Instructions for the task »
All of the data below should be set down again verbatim, without any images.
*** Opening of Dataset excerpts ***
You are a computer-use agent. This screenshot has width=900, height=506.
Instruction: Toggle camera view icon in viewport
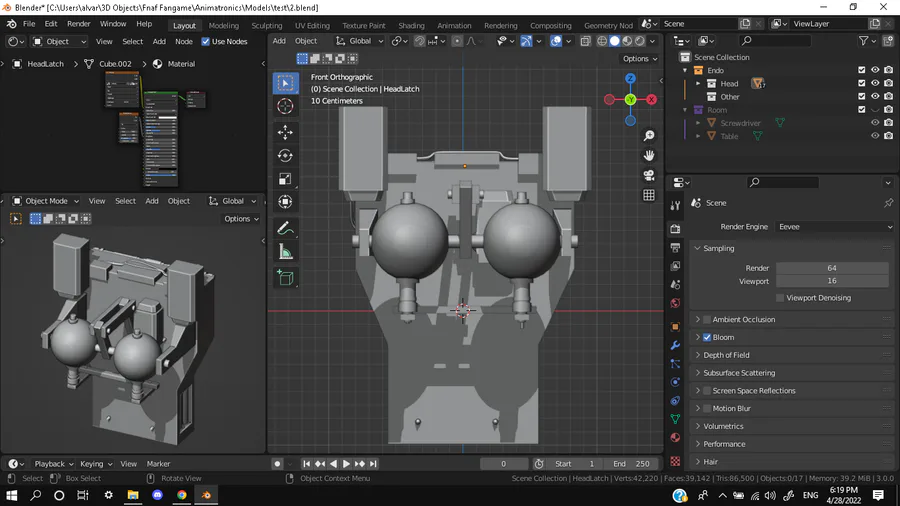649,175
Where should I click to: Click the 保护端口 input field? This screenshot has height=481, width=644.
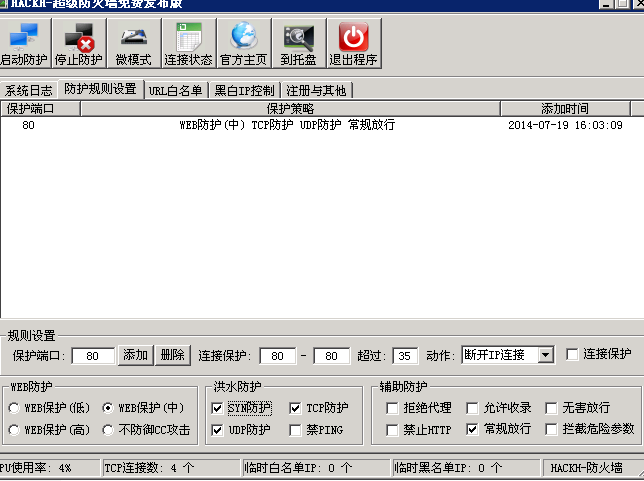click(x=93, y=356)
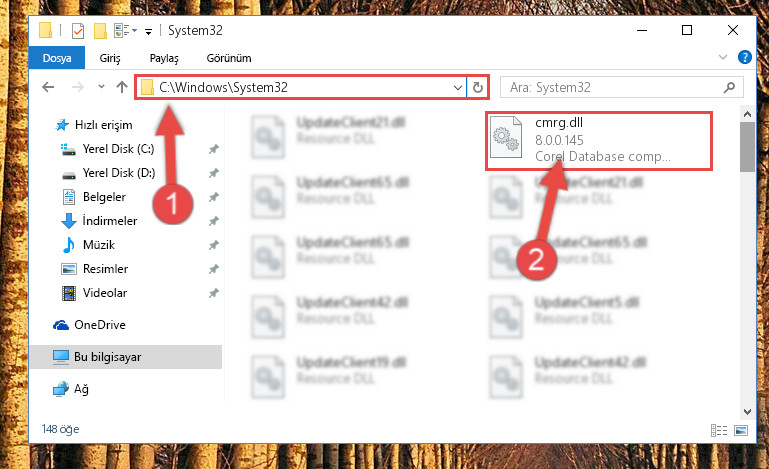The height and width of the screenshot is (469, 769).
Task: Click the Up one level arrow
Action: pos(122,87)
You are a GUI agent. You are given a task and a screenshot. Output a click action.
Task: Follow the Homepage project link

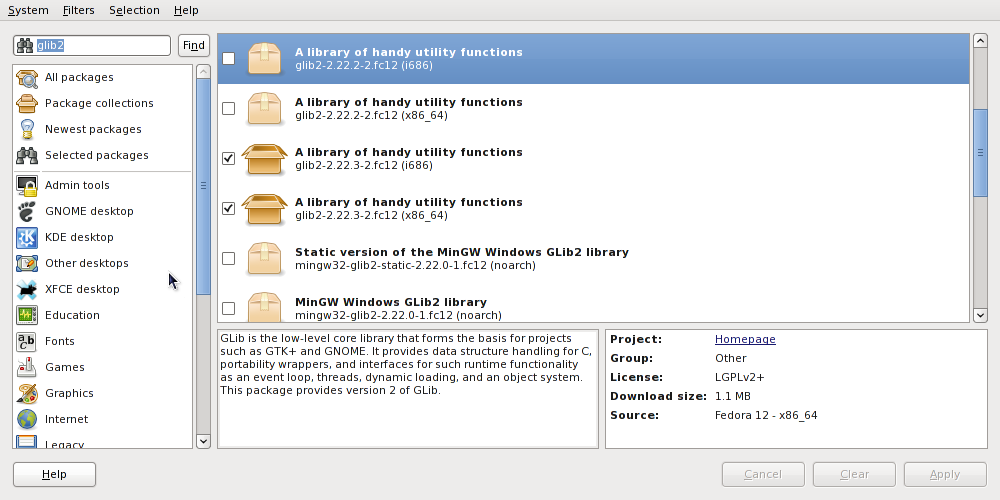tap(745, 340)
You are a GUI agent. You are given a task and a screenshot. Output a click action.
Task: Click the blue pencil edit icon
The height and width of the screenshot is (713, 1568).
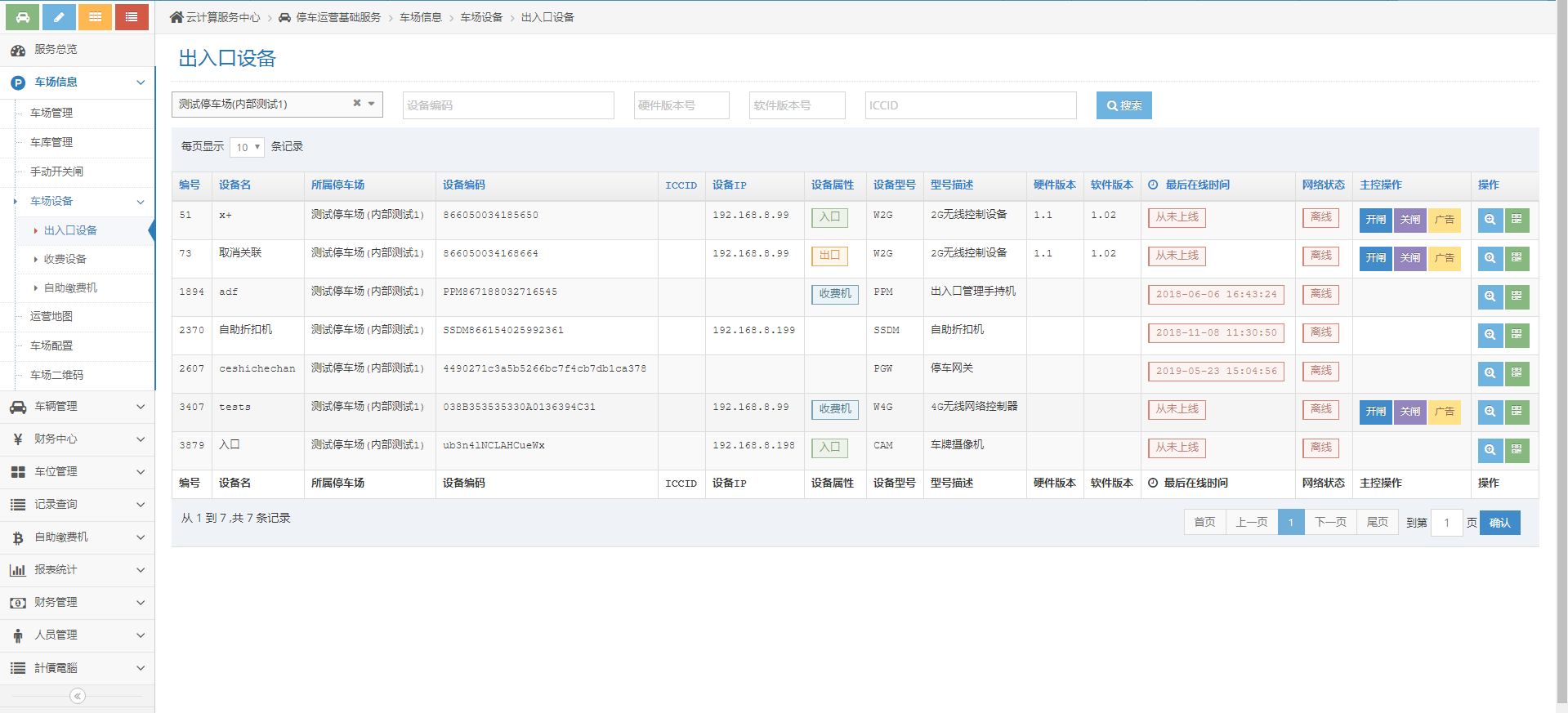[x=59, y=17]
*** Close of Dataset excerpts ***
Your response »
You are a computer-use agent. This screenshot has width=900, height=506.
Instruction: Toggle camera view icon in viewport
649,175
Where should I click to: Click the 保护端口 input field? This screenshot has height=481, width=644.
click(x=93, y=356)
The height and width of the screenshot is (469, 769).
Task: Click the Up one level arrow
Action: pos(122,87)
You are a GUI agent. You are given a task and a screenshot. Output a click action.
Task: Follow the Homepage project link

tap(745, 340)
You are a GUI agent. You are given a task and a screenshot. Output a click action.
Task: Click the blue pencil edit icon
The height and width of the screenshot is (713, 1568).
[x=59, y=17]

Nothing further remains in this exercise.